> **O que fazer**:
Com base no texto sobre o trabalho emocional de escrever um artigo científico, responda:
(a) Segundo o texto, a perfeição é pré-requisito apenas para quê?
(b) O que o texto recomenda fazer logo após a revisão da literatura?
(c) Que exemplo de forma de começar aparece na dica "Comece. Comece!"?

> **Texto para leitura**:
------------------------------------------------------------
O trabalho (emocional) necessário para escrever um artigo científico

Como atravessar algumas armadilhas emocionais na hora de escrever o seu artigo


Vejo muitas fontes ensinando como escrever um artigo científico - aspectos práticos..."começa assim, segue assado"... Mas quase não vejo fontes mencionando o trabalho emocional que é preciso ser realizado para conseguir escrever. Sim, trabalho emocional.

Quem faz pesquisa está acostumado a ouvir a seguinte frase: "eu até gosto de fazer pesquisa mas não gosto de escrever" e, não infrequente, essa é apontada como a causa determinante para não seguir na área de pesquisa. Também é muito comum a pesquisa fluir na coleta de dados e nas análises, mas emperrar na escrita do artigo, tornando-se a fase mais demorada do projeto.




Bom, sabemos que o fenômeno é comum. Ocorre com você? Comigo volta e meia essa dificuldade aparece, mas com o tempo aprendi a lidar com ela. Vou compartilhar meu modo de lidar e espero que seja útil para você também.


Atenção plena (mindfulness)

Quando observo o fenômeno acontecendo, pauso e fico com a emoção. Tento responder "Por que estou me sentindo assim em relação à escrita desse artigo?"

Responder a essa pergunta é fundamental para seguir (ou não!). Por exemplo, se a sensação é de que o assunto é irrelevante, que você concordou em escrever mas não vê real sentido no trabalho, ou vai contra suas convicções....Talvez você não deva mesmo prosseguir - ou ao menos não nesse formato. Ou ao contrário, a pesquisa é muito interessante mas você não domina completamente o assunto, ou dá um frio na barriga de começar a escrever e não ficar bom, há medo de falhar, medo... Aqui é sobre o que quero conversar.





Considerando então nesse segundo cenário, em que o artigo vale a pena ser escrito mas não se consegue escrever, começar a escrever, aqui vão algumas dicas:


1. Perfeição não é pré-requisito

Perfeição é pré-requisito apenas para frustração, rigidez emocional e sofrimento. Abra mão da fantasia de que apenas quando você estiver perfeitamente preparado é que você então vai conseguir escrever seu artigo. Esse momento não é necessário para produzir algo. Conhecimento suficiente é tudo que se precisa para começar.

2. Revise a literatura sobre o assunto e seus dados

Reler os artigos da sua área já com o foco em escrever o seu artigo vai ajudar a ter ideias, entrar no clima da escrita do seu texto. Em seguida, revisite seus dados logo após a revisão da literatura, você vai olhar para eles com outros olhos. Experimente.


3. Comece. Comece!

Parece brincadeira mas se você começar, seja de que forma for, por exemplo, formatando a página do título, você entra no processo produtivo e, na maioria das vezes, consegue então "quebrar o feitiço" e escrever! Depois que você começou, aí sim sugiro consumir a literatura que ensina a escrever, a partir daqui elas passam a ser úteis.


4. Não precisa inventar a roda

Espie artigos semelhantes aos que você pretende escrever, veja como foi estruturado o raciocínio na Introdução, Métodos, Resultados e Discussão. Você conseguiria dar um título para cada parágrafo desse artigo modelo?
------------------------------------------------------------
> **Registros para localizar os itens descritos**:
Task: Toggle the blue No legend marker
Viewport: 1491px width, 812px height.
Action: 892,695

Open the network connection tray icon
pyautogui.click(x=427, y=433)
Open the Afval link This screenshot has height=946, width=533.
------------------------------------------------------------
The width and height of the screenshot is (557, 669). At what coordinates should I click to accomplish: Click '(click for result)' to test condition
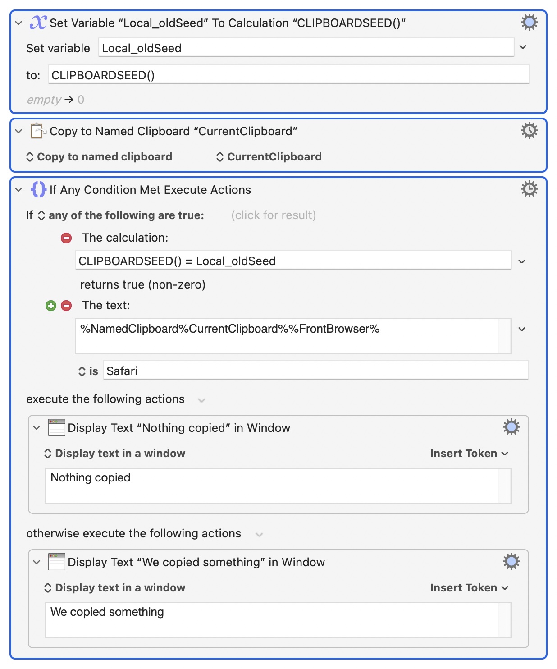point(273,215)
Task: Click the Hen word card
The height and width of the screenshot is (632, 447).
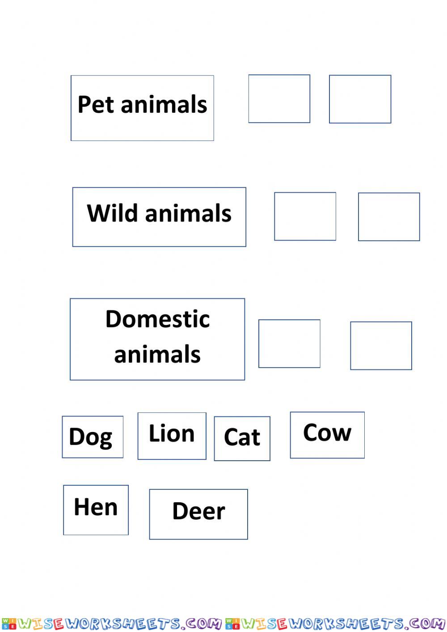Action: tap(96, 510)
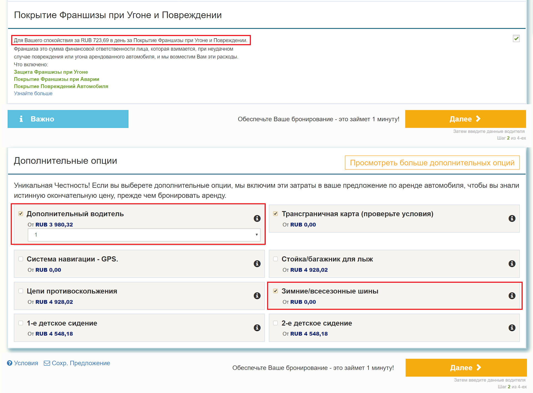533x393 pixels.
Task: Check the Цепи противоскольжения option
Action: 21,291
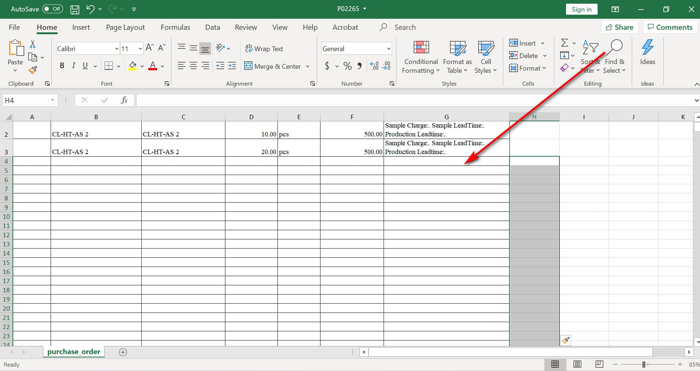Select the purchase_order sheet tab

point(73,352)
------------------------------------------------------------
> **Resposta**:
(a) Para frustração, rigidez emocional e sofrimento.
(b) Revisitar os seus dados, que você vai olhar com outros olhos.
(c) Formatar a página do título.